▶ _Directives_
#1 According to the passage on Matheson Lake Regional Park, which regional park borders it on the west?
#2 Carry on the passage about Matheson Lake Regional Park from its final sentence.

▶ _Given passage_
______

Matheson Lake Regional Park

Matheson Lake Regional Park is partly within the District of Metchosin, a coastal community in the Capital Regional District of British Columbia.  Matheson Lake Regional Park is 1620 square km area that became a Capital Regional District park in 1993 when it was acquired from the province of British Columbia.  The lake is surrounded by trails with some excellent views over the lake and surrounding areas.  The Galloping Goose Trail –Metchosin passes by the lake shore on its north side; there is access to the parking lot and toilet facilities near the eastern end of the lake.

Matheson Lake Park is bordered by Roche Cove Regional Park on the west border and there is a pathway that follows the course of Wildwood Creek to the ocean. Wildwood Creek forms in the wetlands of the surrounding hills and enters Matheson Lake on its eastern end. Wildwood watershed covers about seven hundred and sixty nine hectares. with about three percent of the watershed covered by impervious surfaces.

______

▶ _Dataset rows_

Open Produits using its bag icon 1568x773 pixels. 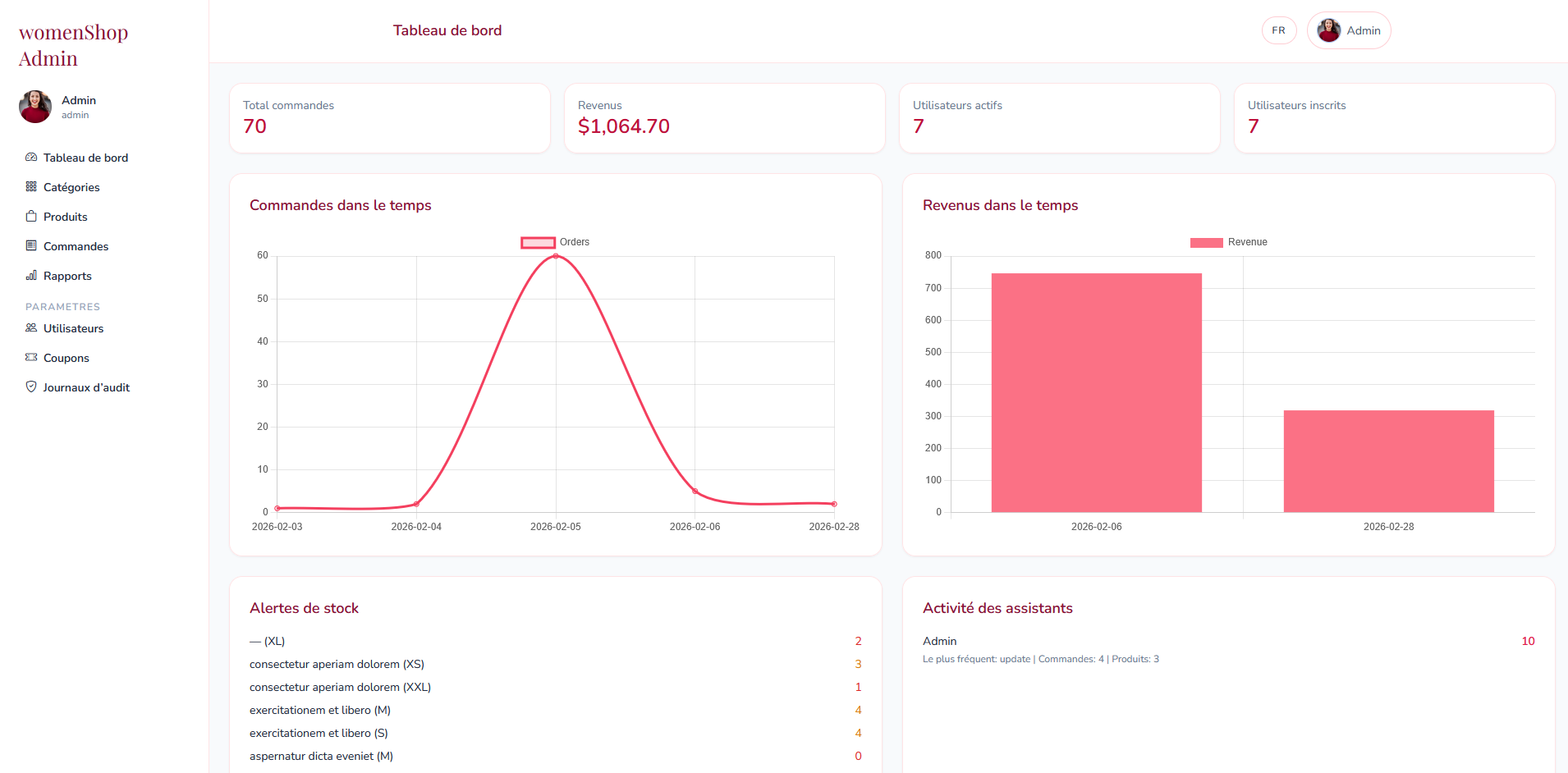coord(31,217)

______

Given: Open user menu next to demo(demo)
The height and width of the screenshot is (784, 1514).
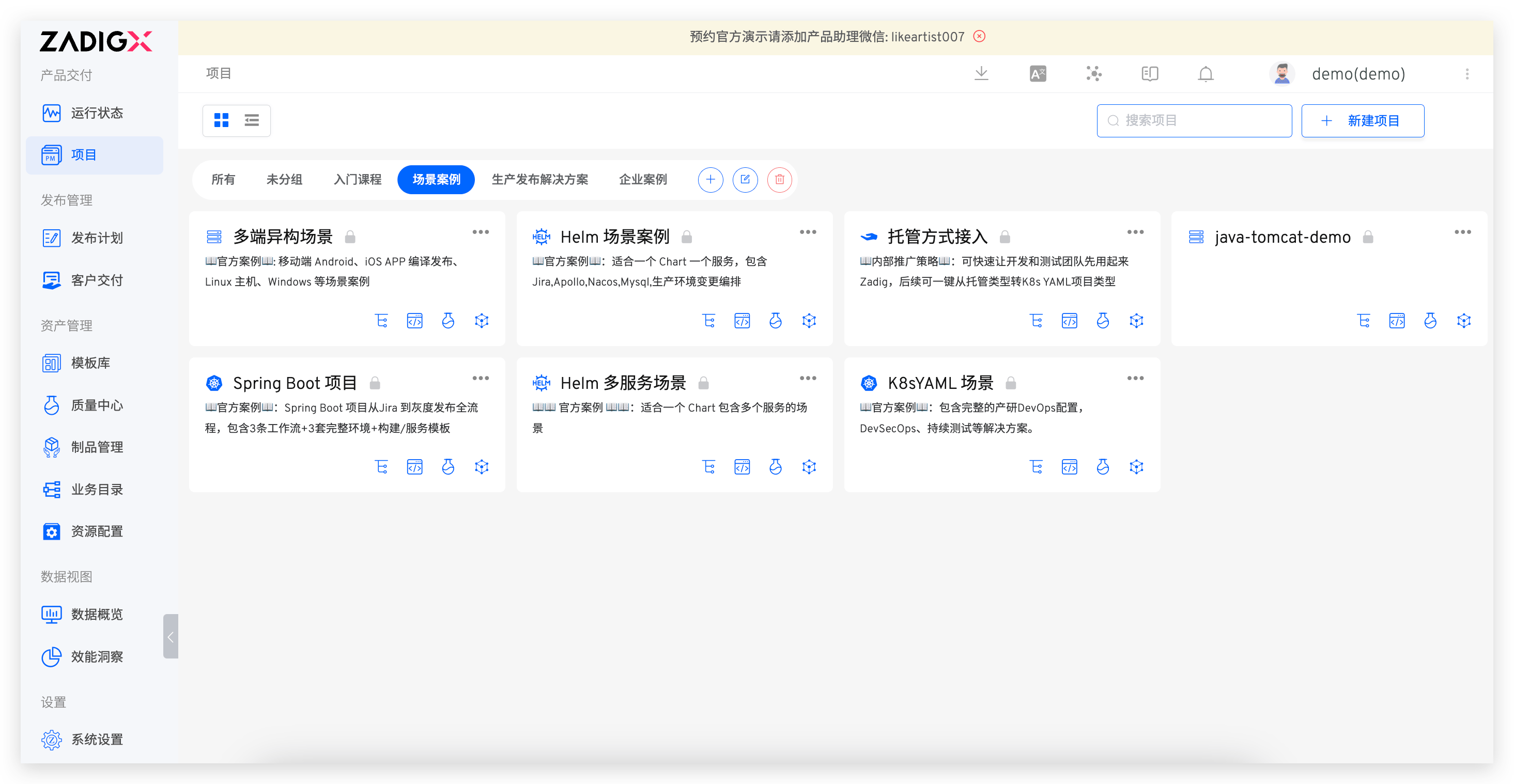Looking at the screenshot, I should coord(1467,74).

______

▶ _Outputs for the tasks_
#1 Roche Cove Regional Park

#2
The parkland is composed of young trees as most harvestable trees were removed in the early nineteen hundreds. That said, there are several large old trees to admire for their tenacity and resilience. Hemlock, cedar, Douglas fir compose more of the main slopes of the lake shore while big leaf maples and cottonwood fill in the new growth. The lake is a pleasant paddling destination for those seeking a serene, cloistered environment. There is a small island in the land to circumnavigate. It’s a short walk from the parking area to the beach, where hand-carried boats may be launched. Launch your canoe, kayak or paddle board to explore the small indentations and island that characterize the lake. The park has wonderful excellent swimming areas and hiking trails.

A trail from the park leads rough southward up to Caines Way. This is a very steep slope route that ascends about one hundred meters along its three kilometer course. This route connects through Roche Cove Regional Park and eventually leads to Mount Matheson. With an elevation of 267 meters, Mount Matheson is located outside the perimeter of Metchosin in the community of East Sooke.

Trails along the north side of the park connect with the Galloping Goose Trail from Metchosin and include La Bonne Trail, La Bonne-Matheson Lake Trail, Wayne’s Rock Trail, Wildwood Creek Trail, Bob Mountain Park.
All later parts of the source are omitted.